In 1930, René Moineau, a pioneer of aviation, while inventing a compressor for jet engines, discovered that this principle could also work as a pumping system. The University of Paris awarded René Moineau a doctorate of science for his thesis on “A new capsulism”. His pioneering dissertation laid the groundwork for the progressive cavity pump.

The first use for artificial lift is said to be in the early 1980’s in the heavy oil fields of Western Canada.

It was not until the early 1990’s that the technology was more widely utilized, but still mainly for cold heavy oil production.

Through the early 2000’s the technology started to grow more rapidly both into other applications as well as other geographic regions.

Making Progressing Cavity Pumps relatively new in comparision to the other modes of artificial lift.

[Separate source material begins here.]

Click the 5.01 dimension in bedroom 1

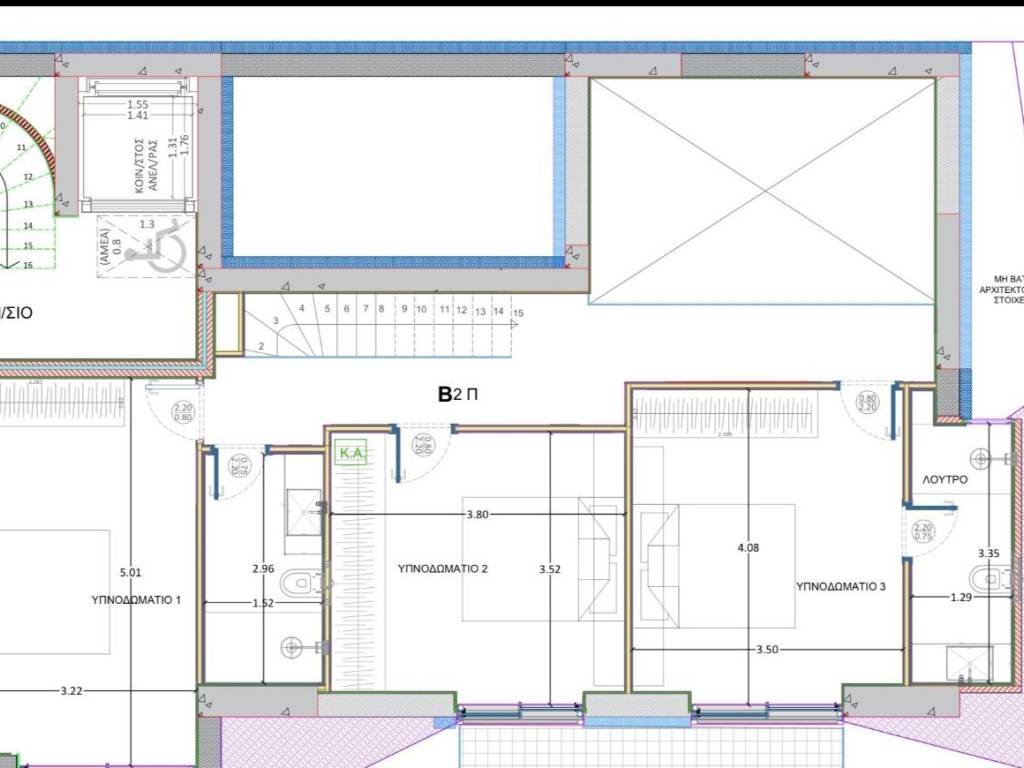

Where can I use a Progressing Cavity Pump?
Progressing Cavity Pumping System applications cover wide range of wellbore scenarios. They clearly outperform other modes of lift in applications requiring very low downhole pressure wells, solids handling and viscous oils and/or emulsions, that is the historic application base for the technology.
However, the technology also performs well in low viscosity applications such as dewatering coal seams.

Progressing cavity pumps will always be more efficient than any other mode mechanical mode of artificial lift and because it has a relative low initial cost and wide operational flexibility once installed, it is a very suitable solution for many applications beyond heavy oil and dewatering coal seam gas.

With proper applications engineering and the advancements the service providers have made to the product, progressing cavity pumping systems are a viable solution for many artificial lift requirements that most end users are not taking advantage of.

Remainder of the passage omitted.